Other arguments against rent control posited that the policy which was meant to assist poorer residents, harms far more citizens than it helps and limits the freedom of all citizens. It was argued further, that very few moderately priced rental units are actually available in rent-controlled cities with most advertised units priced well above the actual median rent, whereas in cities without controls, moderately priced units are available.

In many cities, controls drive out residents and businesses; as controls hold down rents for some units, costs for all other rental housing skyrockets; tenants in rent-controlled units fear moving to more desirable neighborhoods since the only units available for rent are very high priced (Carter, 2001).

The high rates of homelessness are a manifestation of rent control and non-regulation of property values in Nigeria, with individuals having difficulty in finding new apartment in rent control cities; while crowding is a manifestation of rent control.

Rent control is a disease of the mind that soon becomes a disease of the market and those cities that resist infection by having a healthy tolerance for the rights of others are rewarded with a normal competitive housing market in which housing is available at every price level.

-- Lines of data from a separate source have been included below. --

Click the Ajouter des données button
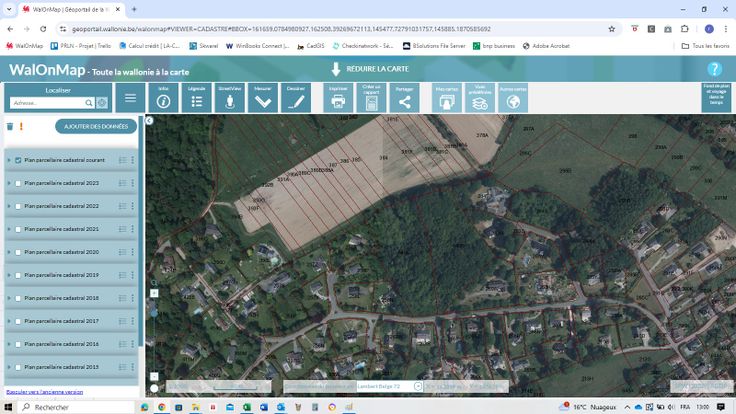736x414 pixels. (x=96, y=127)
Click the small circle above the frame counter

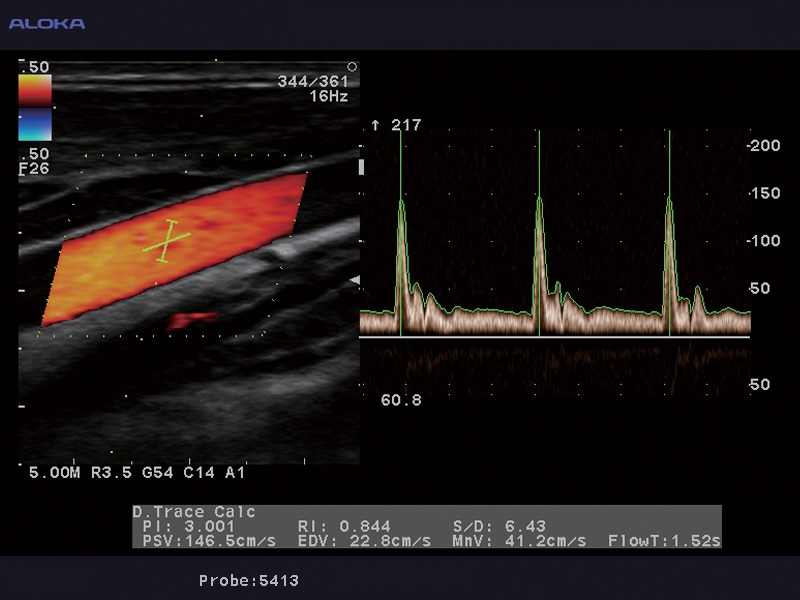pyautogui.click(x=351, y=67)
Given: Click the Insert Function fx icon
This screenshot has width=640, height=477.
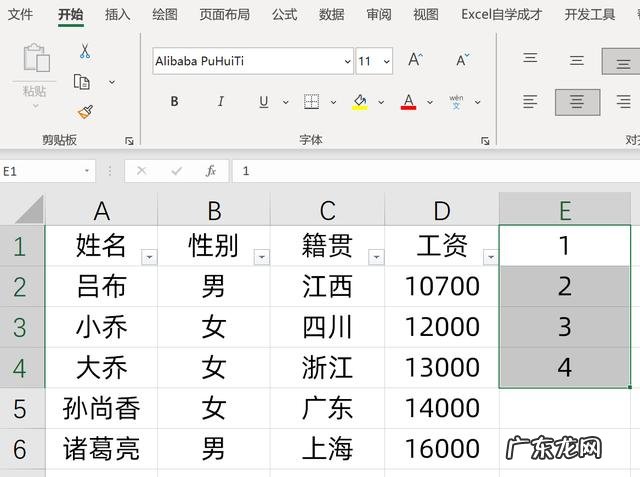Looking at the screenshot, I should [211, 171].
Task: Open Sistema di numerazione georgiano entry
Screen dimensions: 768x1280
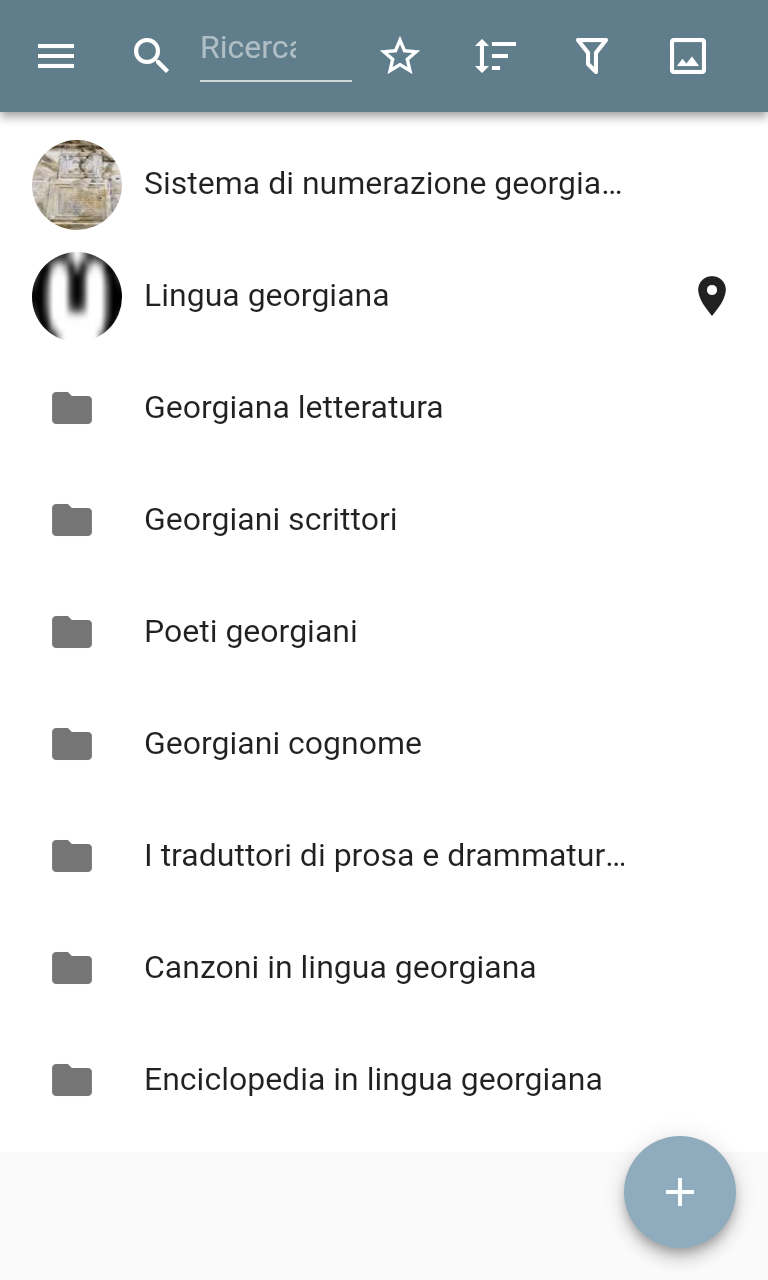Action: [x=383, y=184]
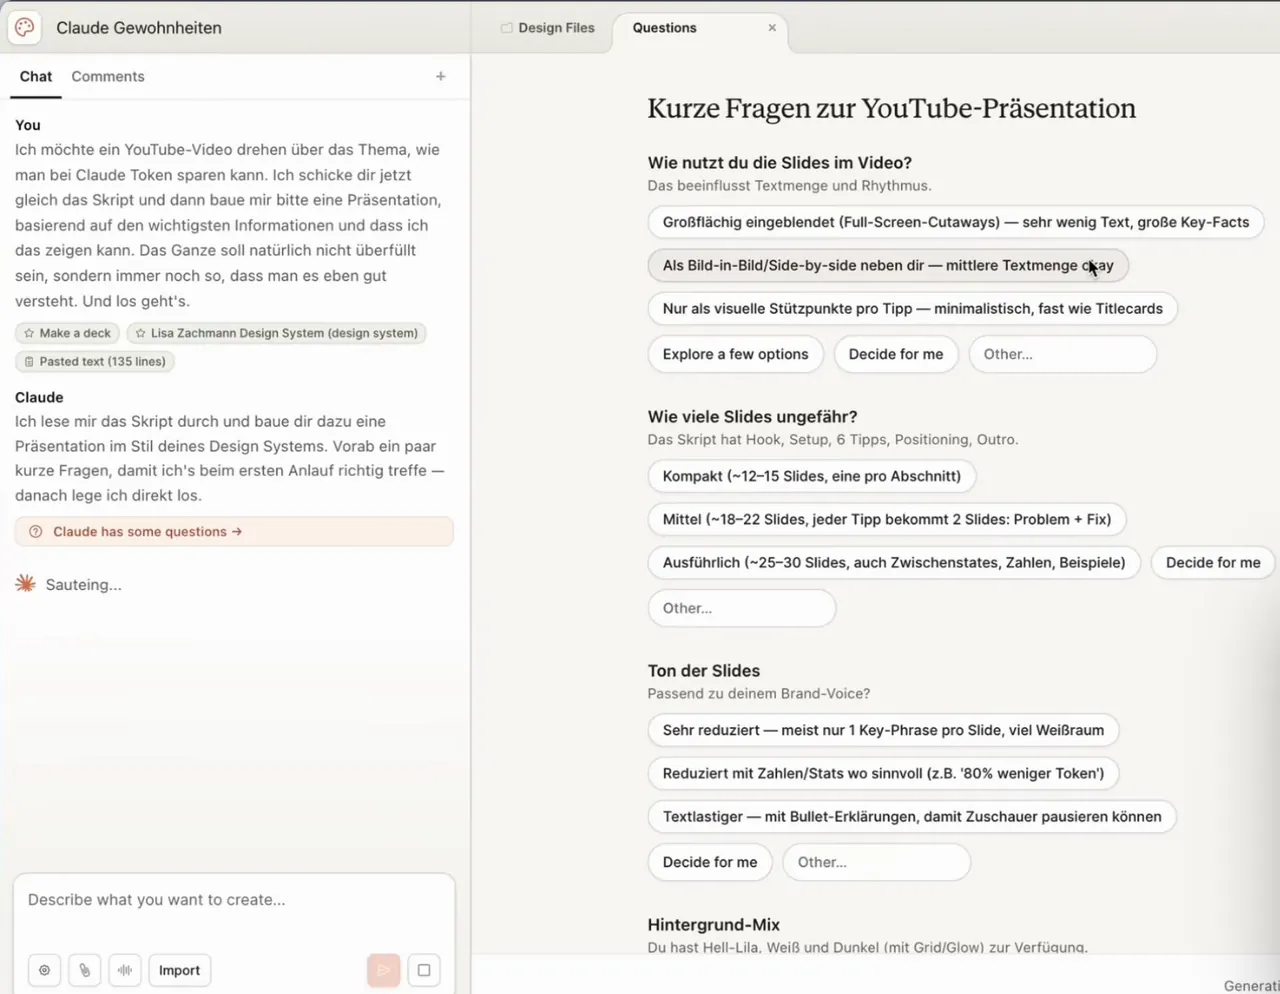
Task: Start voice input with waveform icon
Action: [125, 970]
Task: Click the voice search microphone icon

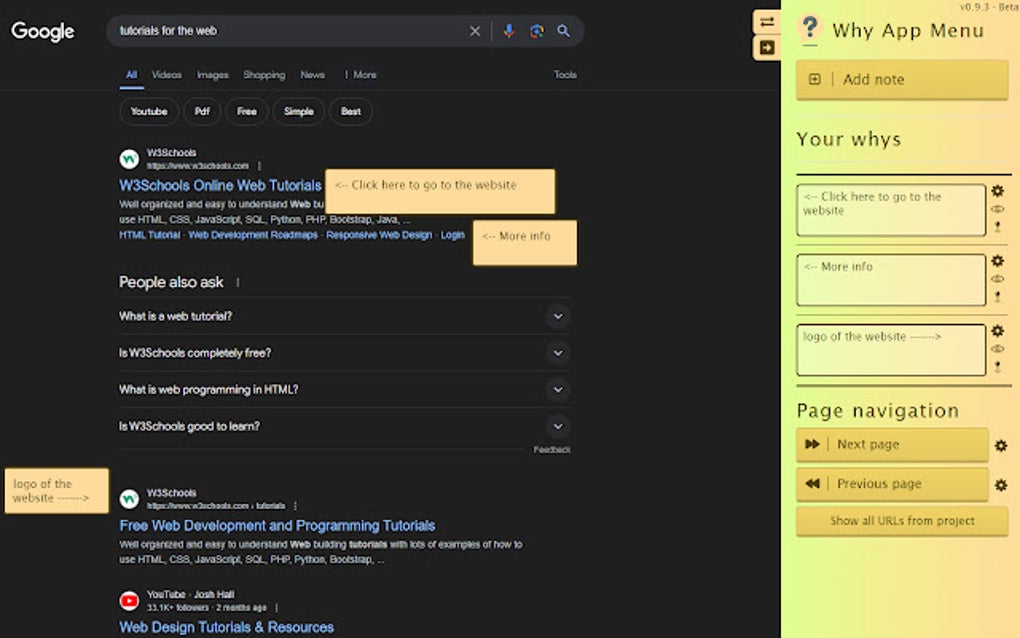Action: tap(509, 31)
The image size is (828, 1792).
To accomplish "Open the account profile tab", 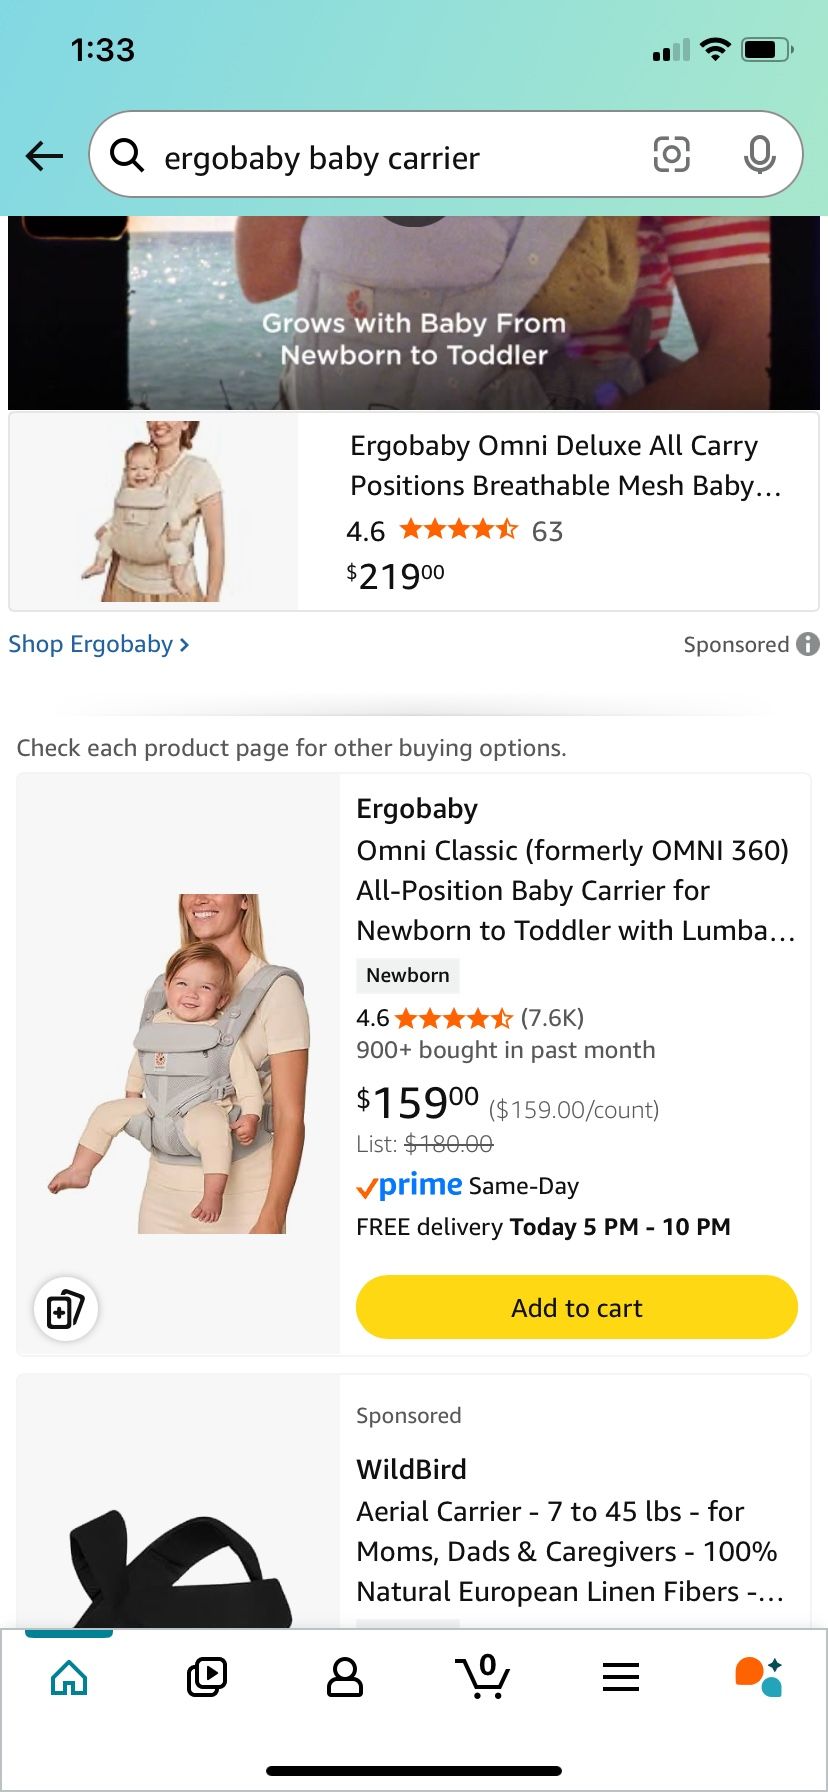I will (345, 1677).
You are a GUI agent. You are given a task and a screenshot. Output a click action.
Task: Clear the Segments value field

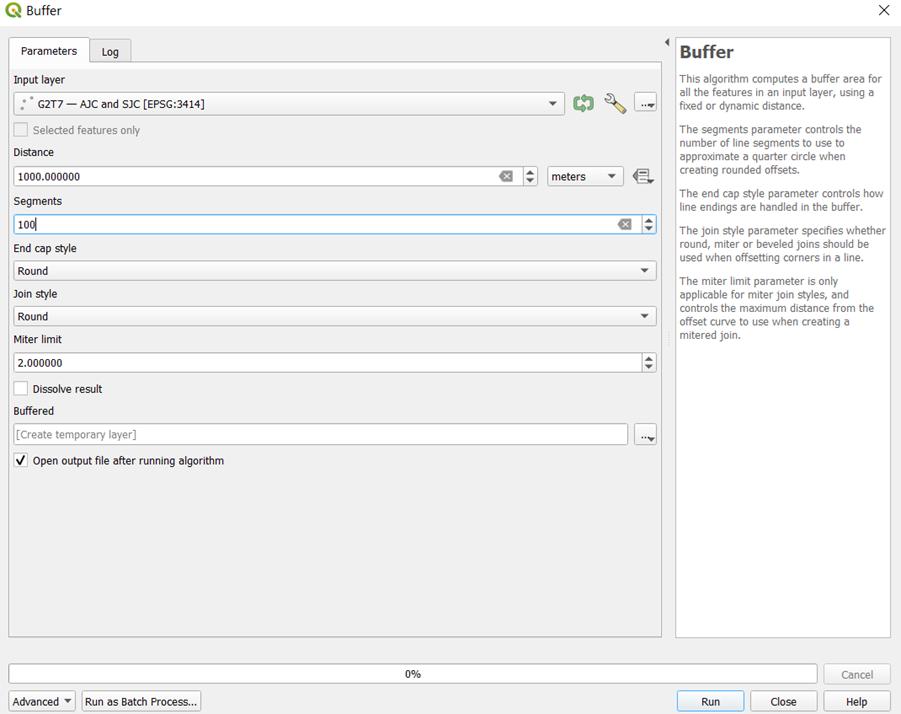pos(624,225)
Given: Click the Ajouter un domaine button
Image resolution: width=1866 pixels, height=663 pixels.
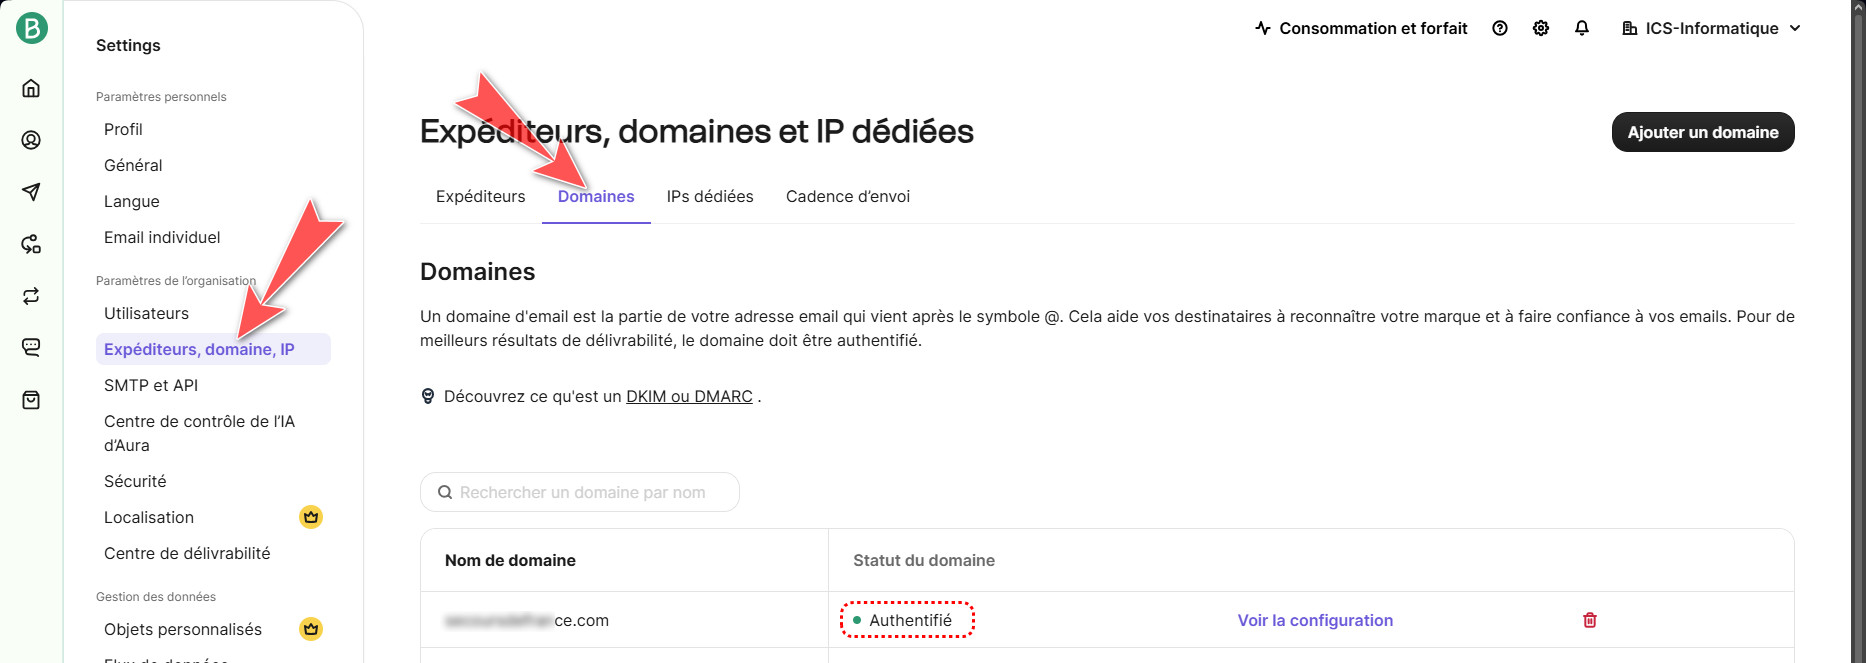Looking at the screenshot, I should point(1702,132).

Those cities that succumb to the disease of rent control are doomed to never ending, house-to-house warfare over an ever diminishing supply of unaffordable housing. It is more likely to harm the market and lead to lack of investment in new rental housing and dis-investment in the existing stock. This causes deterioration of building and leaves tenants worse off over the long run.

The nature of the controls in place seem to do little harm to housing markets modest benefits to tenants, without solving the problems of the poor in urban housing markets and provision of affordable housing for the poor must be accomplished by other means (Keating, Teitz and Skaburskis, 1998; Carter, 2001).

Rent control or not, the landlords find other means to exploit their tenants.

With this at the background, a number of questions arise: What is the effect of property market regulation on value of residential properties in Lagos State Nigeria?

Is there really any significant difference between a statutory rent and open market rental values in Nigeria?